MeSH Keywords: Cell Proliferation, Esophageal Neoplasms, MicroRNAs
Background
Esophageal squamous cell carcinoma (ESCC) has become one of the most frequently occurring digestive system tumors in the world [1]. For instance, according to the estimation of the American Cancer Society, approximately 16 940 new ESCC cases (13 360 male and 3580 female) will be diagnosed and 15 690 deaths (12 720 males and 2970 females) will occur every year in the United States [2]. Multiple genetic and environmental factors are thought to contribute to the etiology of ESCC, such as diet, obesity, consumption of tobacco and alcohol, low intake of vegetables, and poor nutrition status [3]. Despite the tremendous progress has been achieved in the research of ESCC during the past several years, its survival prognosis remains poor [4,5]. It is notable that a better understanding of the pathogenesis of ESCC will provide critical information for improving the survival prognosis and life quality of patients.
Phosphoinositide 3-kinases (PI3Ks) can be divided into 3 different classes (I–III) and are a group of enzymes that can phosphorylate the 3-hydroxyl of phosphatidylinositol lipid substrates [6]. PI3Ks has been reported to be correlated with multiple cellular processes, including cell growth, differentiation, apoptosis, and intracellular trafficking, which in turn have been associated with tumor development [7]. PIK3C3, also referred to as vacuolar protein sorting 34, is the only member of the class III of the PI3K family [6]. Previous studies have shown that PIK3C3 might play an important role during the autophagy process of tumor cells, implying the potential utility of PIK3C3 as a therapeutic target for tumor [8,9]. However, up to now, few publications have specifically investigated the role of PIK3C3 in the tumorigenesis of ESCC.

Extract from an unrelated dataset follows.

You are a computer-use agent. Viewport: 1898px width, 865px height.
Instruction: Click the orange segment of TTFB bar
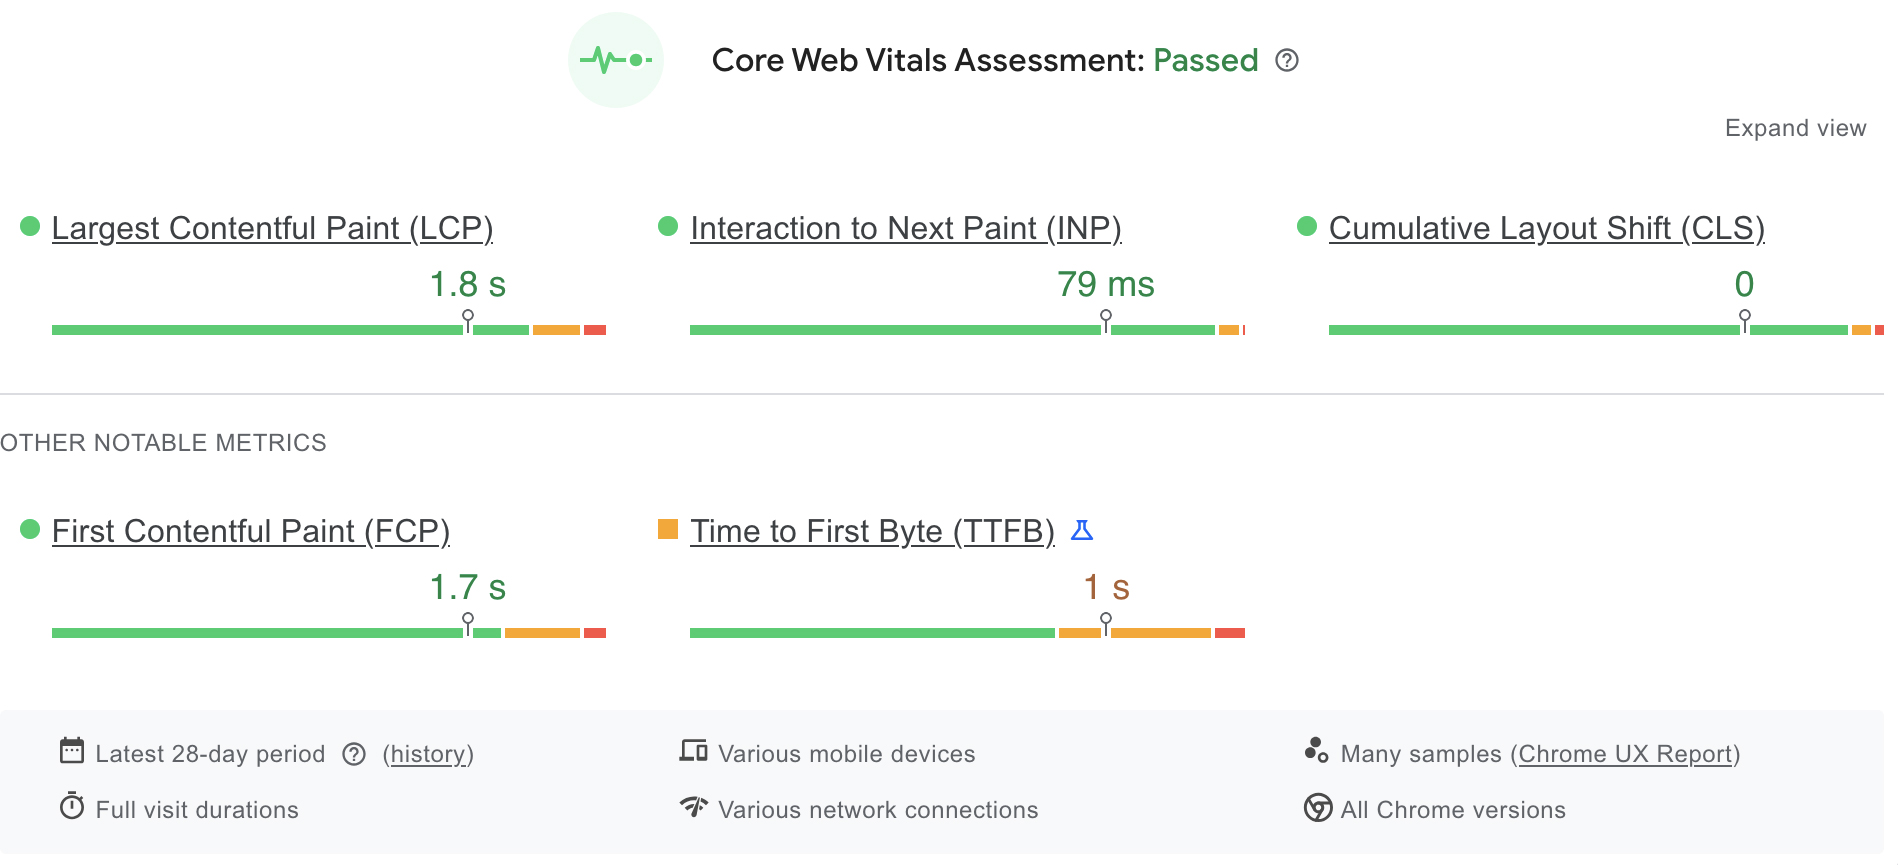1160,633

MicroRNAs (miRNAs) are a group of endogenous short non-coding RNAs involved in diverse cellular functions such as cell cycle, survival, differentiation and development [10,11]. By directly binding to their target message RNAs (mRNAs), microRNAs (miRNAs) could specifically modulate the protein expression through suppressing translation or damaging the target mRNAs [12]. Numerous miRNAs were revealed to be dysregulated in various of human tumors, and a part of these dysregulated miRNAs have already been demonstrated to be involved in the pathological conditions in tumor cell [13]. Currently, the implication of miRNAs in ESCC have also been well documented by numerous studies, where more and more ESCC-related miRNAs have been identified, such as miR-27a, miR-33a-5p, miR-134, and miR-4324 [14–17]. Nevertheless, the entire regulatory network of miRNAs in ESCC still remains unknown.

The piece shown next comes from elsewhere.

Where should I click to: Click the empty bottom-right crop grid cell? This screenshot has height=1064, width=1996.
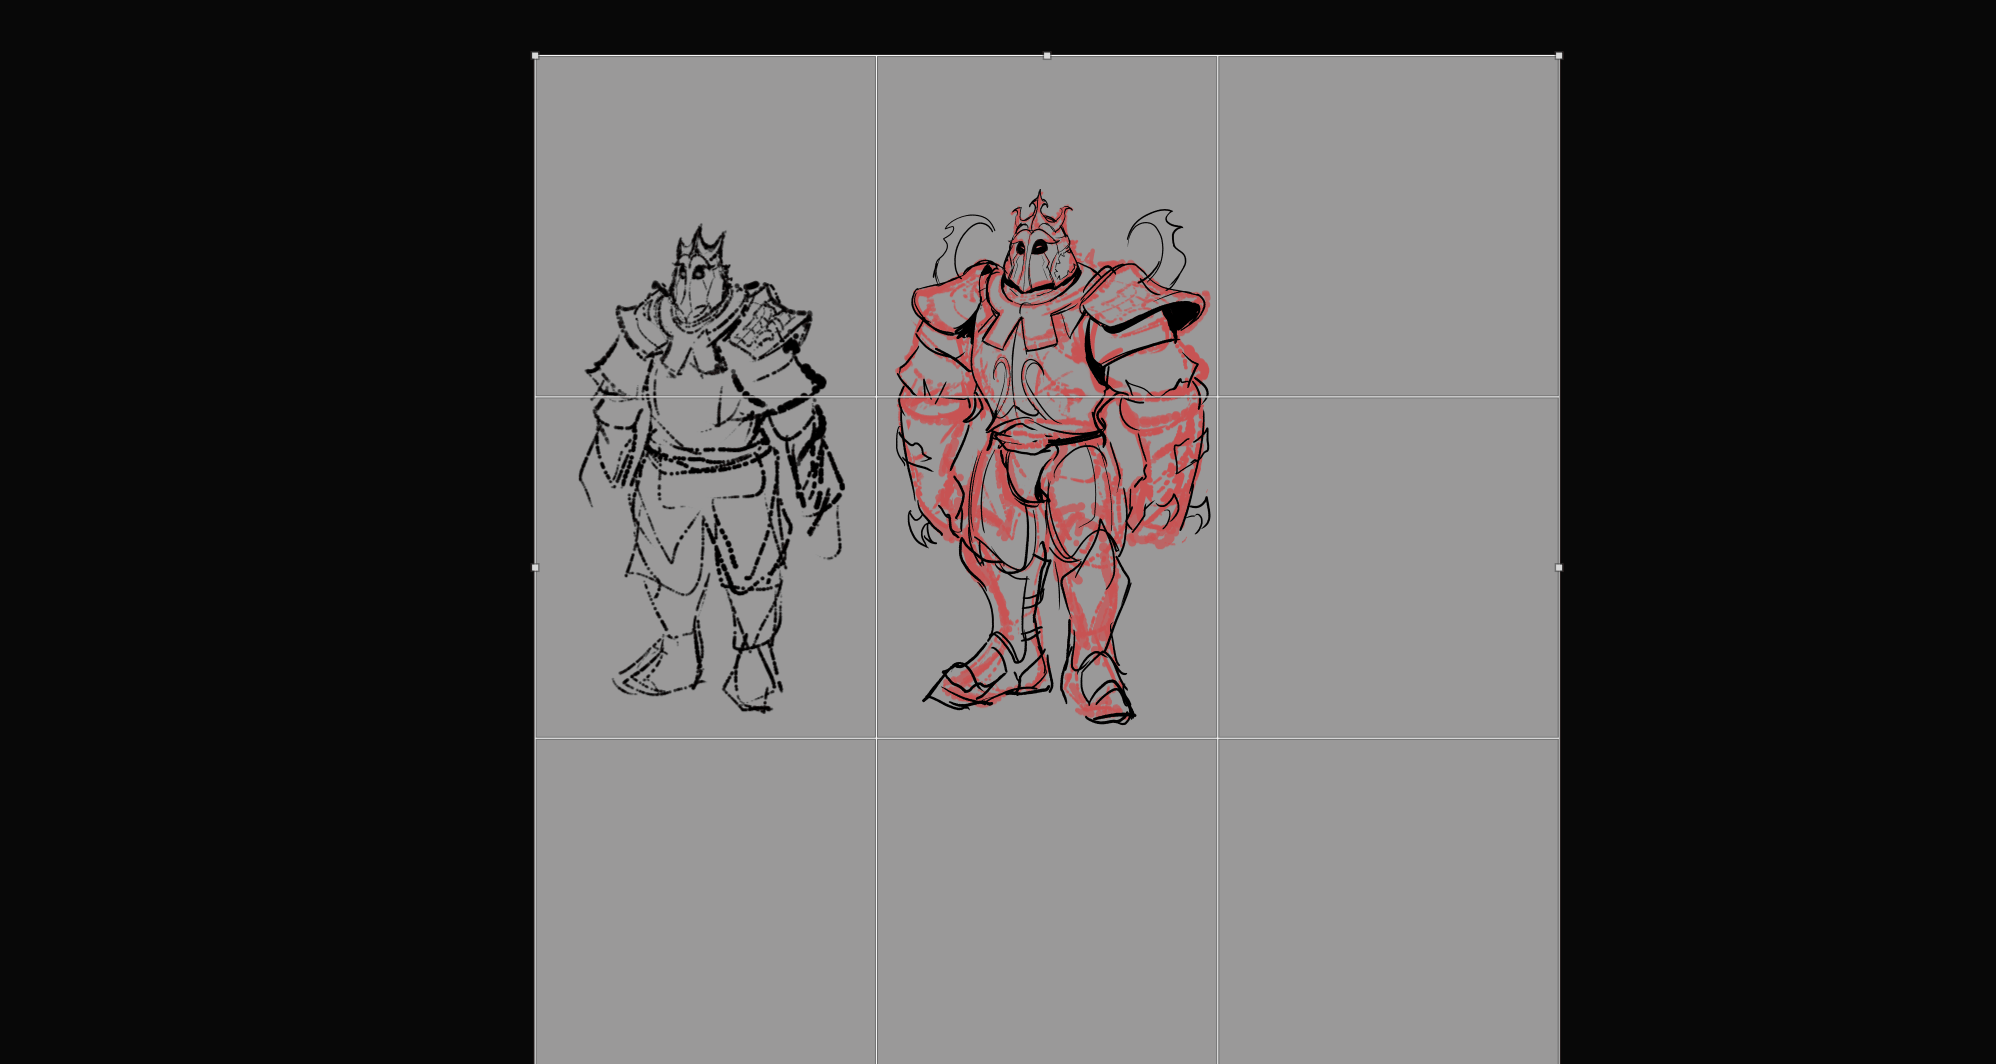click(x=1388, y=900)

To further investigate the molecular mechanisms of ESCC, we performed differentially expressed genes analysis in the GSE100492 dataset using the GEO2R method. PIK3C3 was identified to be remarkably decreased in ESCC samples compared to adjacent normal tissue. In the functional examinations, we demonstrated that PIK3C3 overexpression not only repressed ESCC cell proliferation, but also enhanced the sensitivity of ESCC cell to irradiation. In the exploration of underlying mechanisms, we found that PIK3C3 could be bind to and be negatively modulated by miR-340-5p, and overexpression of PIK3C3 could reverse the promotive influences of miR-340-5p on ESCC cell proliferation. In conclusion, our findings suggested that PIK3C3 serves as a tumor repressor by interacting with miR-340-5p in ESCC cells in vitro.
Material and Methods
Microarray datasets
The GSE dataset GSE100492 consisting of 10 samples was downloaded from the GEO database (https://www.ncbi.nlm.nih.gov/geo/) and analyzed using GEO2R.

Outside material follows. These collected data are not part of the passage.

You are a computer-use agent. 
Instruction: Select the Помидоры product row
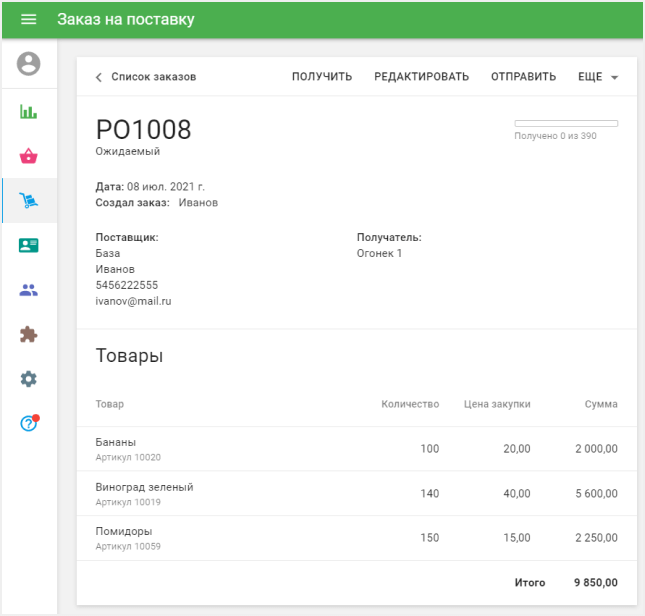356,538
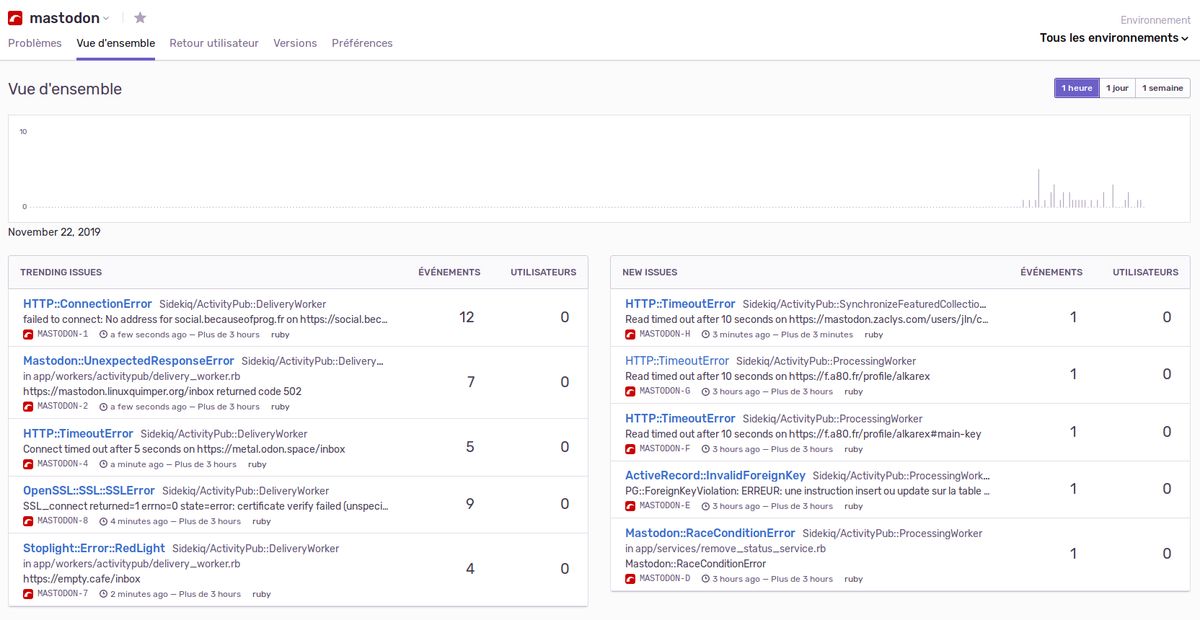Image resolution: width=1200 pixels, height=620 pixels.
Task: Open the ActiveRecord::InvalidForeignKey issue
Action: (715, 476)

ESCC tumor sample collection and cell culture
Human ESCC tissue samples and matched normal tissue samples were collected from patients who underwent esophagus resection at the First People’s Hospital of Nantong between 2017 and 2019. Tissue samples were kept at −80°C until further study. Written informed consents were provided by all participants. Human ESCC cell lines (KYSE-150, TE-12, EC-109, and EC-9706) and normal human esophageal epithelial cell line (HET-1A) were purchased from the Chinese Academy of Science cell bank (Shanghai, China). All kinds of cell were cultured in RPMI-1640 medium (Invitrogen, USA) supplemented with 10% fetal bovine serum (Gibco, USA) under a humidified atmosphere with 5% CO2.
Quantitative real-time PCR (qRT-PCR)
Total RNAs of treated ESCC tissues and cells were prepared using TRIzol reagent (Invitrogen), and its quality was examined via NanoDro 2000c (Thermo Scientific, USA). Then, 2 μg total RNAs were adopted as template to synthesis cDNA by the use of PrimeScript RT Reagent (Takara, Dalian, China). The levels of PIK3C3 and miR-340-5p was detected through a SYBR Premix Taq (Takara) and miScript SYBR-Green kit (Takara), respectively. PCR reaction was conducted on an ABI 7300 Real-Time system (Ambion, USA) with the following parameters: 95°C for 60 seconds, 35 cycles of 95°C for 20 seconds, 58°C for 35 seconds and 72°C for 40 seconds. Primers are shown in Table 1.
Table 1.
The sequences of primers in this study.
| Gene | Primer | |
|---|---|---|
| Forward (5′-3′) | Reverse (5′-3′) | |
| GAPDH | TGTTCGTCATGGGTGTGAAC | ATGGCATGGACTGTGGTCAT |
| MiR-340-5p | GCTTATAAAGCAATGAGACTGATT | CTCAACTGGTGTCGTGGA |
| PIK3C3 | TGTGATGTCAATGCCAGTTA | TACTAACAGGTGGAAATGCTC |
| U6 | CTCGCTTCG GCAGCACA | AACGCTTCACGAATTTGCGT |
RNA transfection
The pCMV6/PIK3C3, pCMV6/control, miR-340-5p mimics, miR-340-5p ASO, and negative control (miR-NC) were all designed and provided by GenePharma (Shanghai, China). ESCC cells (2×105 cells/well) were seeded into 96-well plates and cultured at 37°C for at least 8 hours. Next, these cells were transfected with indicated RNAs using the Lipofectamine 3000 (Invitrogen).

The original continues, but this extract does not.